La herida remitía, y aunque todavía se veía obligada a llevar el brazo derecho completamente vendado, al menos ya podía moverlo con cierta habilidad. La inactividad en todo caso había pasado factura, y Elesinyê se obligaba a realizar entrenamientos cada mañana, lo que además servía de vía de escape para desahogar su frustración, y en algunas ocasiones, su ira.

Uno de sus shais atravesó la habitación a gran velocidad, clavándose en la pared. La misma pared que separaba su habitación de la de Serkendil.

Durante el viaje desde Nilme apenas habían tenido ocasión de hablar. Después, la batalla y sus heridas también se habían interpuesto. Quizás había confiado demasiado en él, dejándole el mando de la ciudad mientras Tyarn y ella se recuperaban. Sin duda debía haber superado todo lo acontecido, porque él había vuelto a sus maquinaciones rápidamente. Y ahora, en contra de lo que dictaba la razón y la justicia, en contra de lo que la sangre derramada de sus hermanos gritaba, había indultado a Zamar.
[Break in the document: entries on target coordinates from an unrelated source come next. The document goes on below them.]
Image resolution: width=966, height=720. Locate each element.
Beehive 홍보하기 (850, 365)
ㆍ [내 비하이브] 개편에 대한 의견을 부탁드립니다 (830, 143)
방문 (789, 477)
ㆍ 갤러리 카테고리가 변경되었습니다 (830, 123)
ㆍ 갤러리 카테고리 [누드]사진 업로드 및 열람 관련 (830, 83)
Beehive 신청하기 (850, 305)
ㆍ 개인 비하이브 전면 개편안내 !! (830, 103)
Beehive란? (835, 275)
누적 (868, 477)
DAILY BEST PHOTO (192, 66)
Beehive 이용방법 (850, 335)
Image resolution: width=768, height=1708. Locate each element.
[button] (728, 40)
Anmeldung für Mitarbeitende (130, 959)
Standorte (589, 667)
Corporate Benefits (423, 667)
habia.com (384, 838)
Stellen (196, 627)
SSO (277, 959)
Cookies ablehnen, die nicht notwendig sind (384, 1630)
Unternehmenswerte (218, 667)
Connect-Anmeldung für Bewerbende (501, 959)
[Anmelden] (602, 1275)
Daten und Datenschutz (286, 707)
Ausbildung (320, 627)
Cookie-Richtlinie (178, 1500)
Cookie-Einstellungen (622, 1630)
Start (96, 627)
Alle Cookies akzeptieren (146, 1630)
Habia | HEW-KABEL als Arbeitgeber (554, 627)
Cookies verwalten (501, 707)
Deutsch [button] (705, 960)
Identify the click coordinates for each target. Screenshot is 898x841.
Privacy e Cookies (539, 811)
El otro shai siguió el camino del primero, clavándose a escasos centímetros del otro. ¡Maldición! Zamar era la mismísima personificación de la revuelta. Su cuello debería estar en esos momentos colgando de una de las torres del Palacio de Gobierno, en lugar de escondido en alguna cueva cercana, maquinando nuevas acciones.

El sonido de una silla arrastrada llegó desde la habitación de Serkendil, y ella no pudo contenerse más. Arrancó los shais de la pared y los arrojó sobre la cama, y sin pensarlo siquiera salió de la habitación.
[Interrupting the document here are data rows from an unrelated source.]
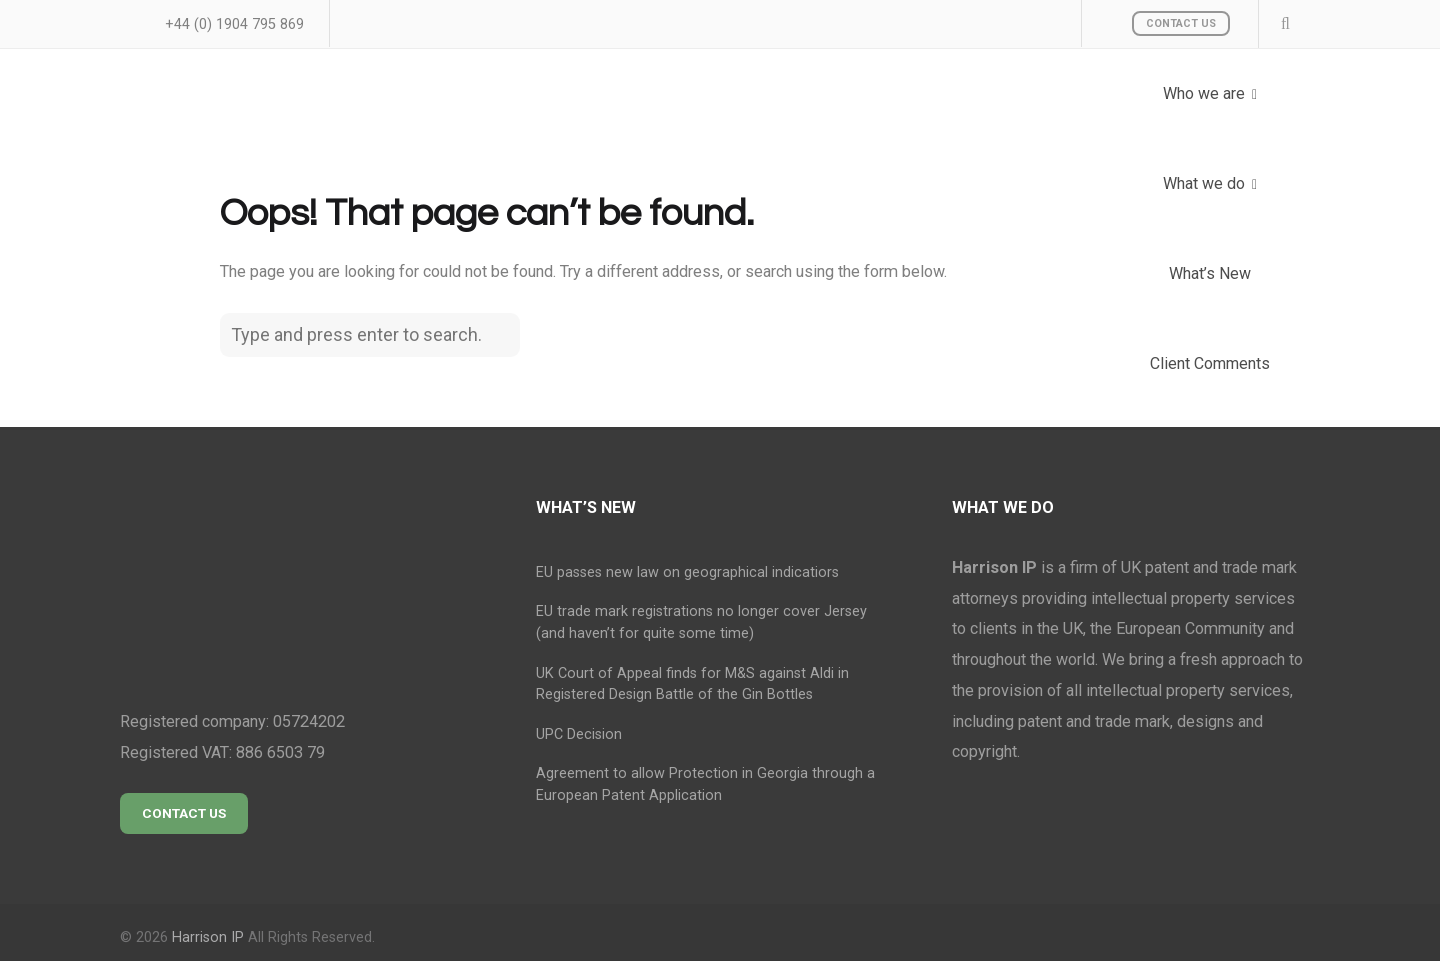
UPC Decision (579, 734)
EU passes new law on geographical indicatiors (687, 572)
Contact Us (1181, 23)
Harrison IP (208, 937)
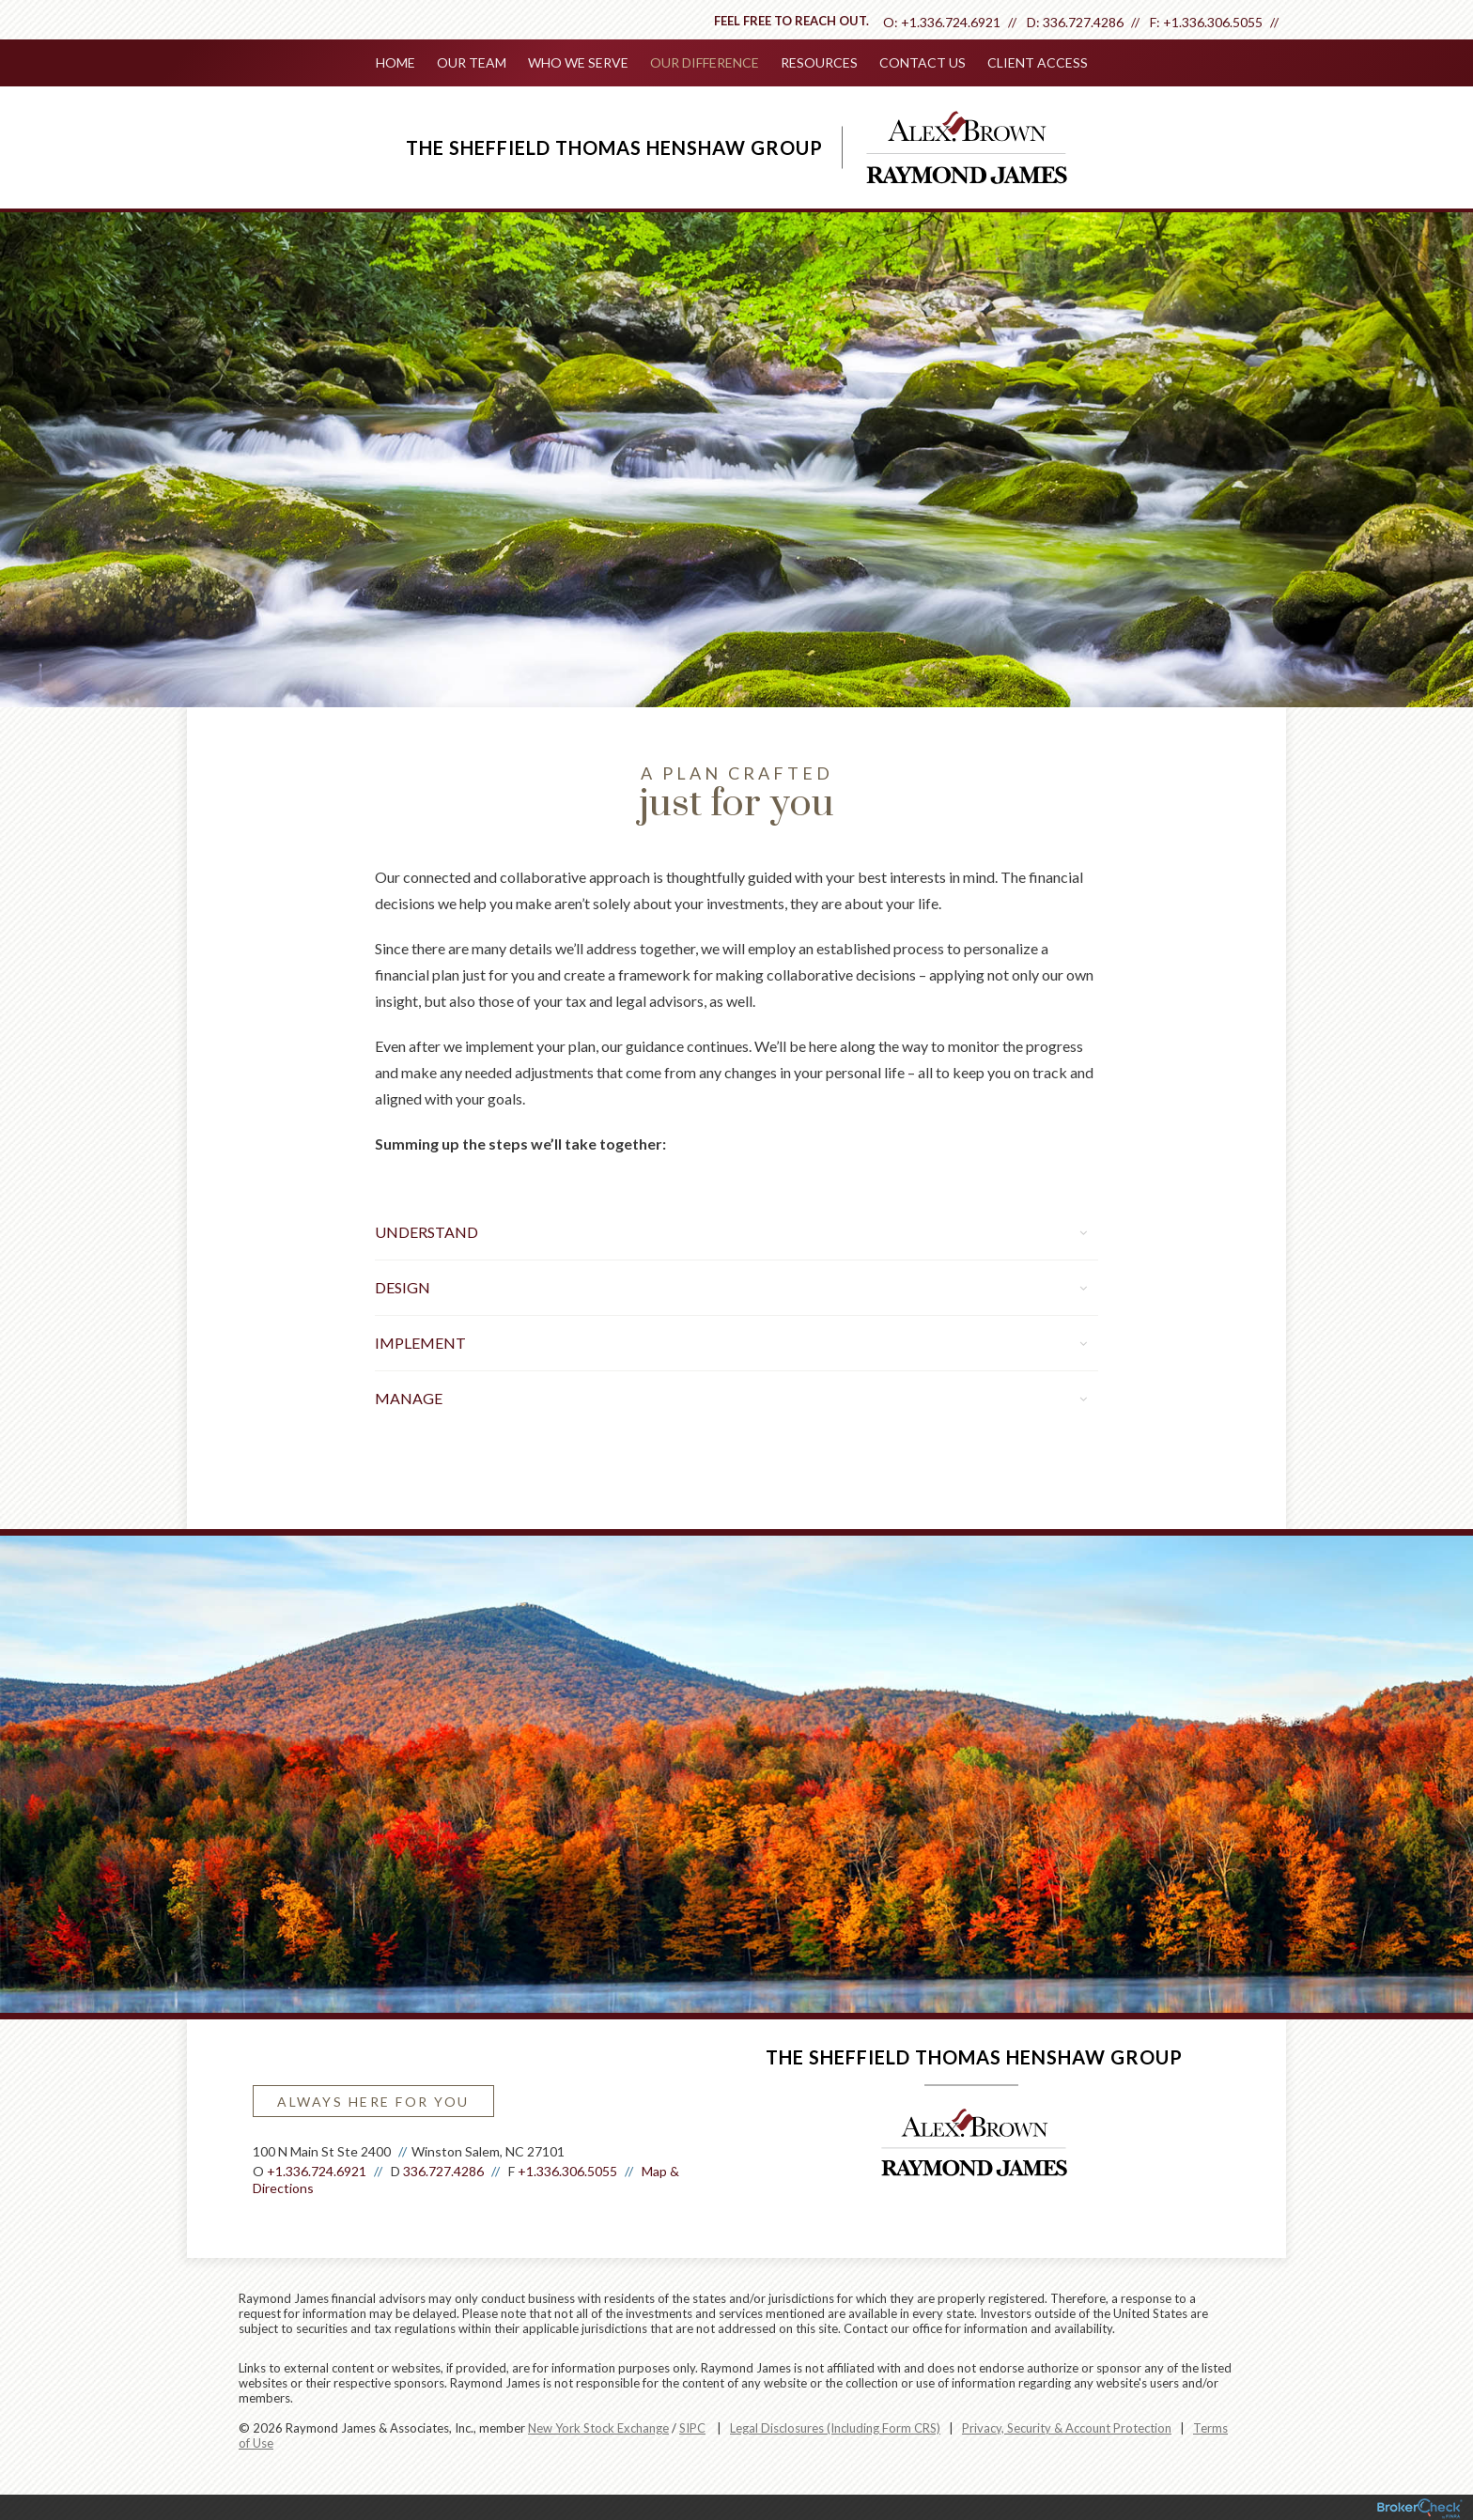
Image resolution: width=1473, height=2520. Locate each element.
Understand (731, 1230)
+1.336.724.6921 (950, 22)
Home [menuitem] (398, 62)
Irrumpió en la habitación de Serkendil como una tormenta. Abrió la puerta sin llamar, y él alzó la mirada de los papeles que leía en ese momento, de pie ante la mesa llena de mapas e informes.
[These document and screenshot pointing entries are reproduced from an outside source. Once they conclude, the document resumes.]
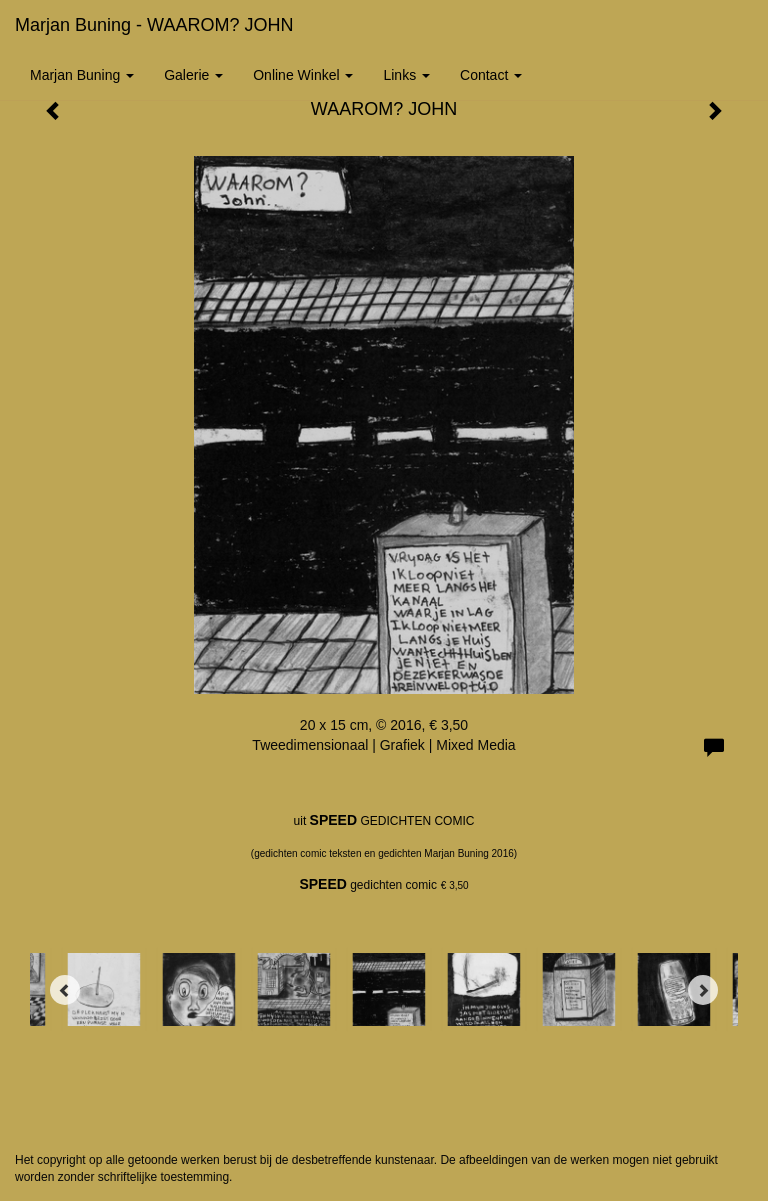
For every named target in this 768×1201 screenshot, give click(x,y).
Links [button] (406, 75)
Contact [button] (491, 75)
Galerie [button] (193, 75)
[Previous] (65, 990)
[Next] (703, 990)
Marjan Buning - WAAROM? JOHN (154, 25)
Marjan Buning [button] (82, 75)
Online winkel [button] (303, 75)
- Aret Elesinyê. Siéntete como en casa - respondió, mientras volvía a centrar su atención en los papeles que sostenía.

- Maldito makar - gritó ella cerrando la puerta tras ella con estruendo - ¿Quién te has creído que eres? ¿Quién?

- No sé de que me estás hablando - respondió él sin mirarla siquiera - Cuenta hasta diez y vuelve a empezar...

- No me vengas con tus ironías, Serkendil. Sabes perfectamente de qué estoy hablando. Elindur te dijo claramente que Zamar debía ser ejecutado como los demás, y tú lo has indultado desoyendo nuestra opinión.

Por fin él la miró, pero había cierta ausencia en sus ojos.

- No sabía que estabáis tan unidos, Elesinyê. Ni que su opinión contaba igual que tú opinión.

Ella no acusó el golpe.

- ¡Claro que lo sabías! - gritó acercándose hasta la mesa, y arrebatandole las hojas de las manos - Con todas tus maquinaciones, espías... ¡cómo no ibas a saberlo! No has confiado en Elindur de la misma forma que no has confíado en mí. Y no dudo de que éste indulto sirva a tus absurdas maquinaciones, ¡pero a partir de ahora tendrás que consultar las decisiones!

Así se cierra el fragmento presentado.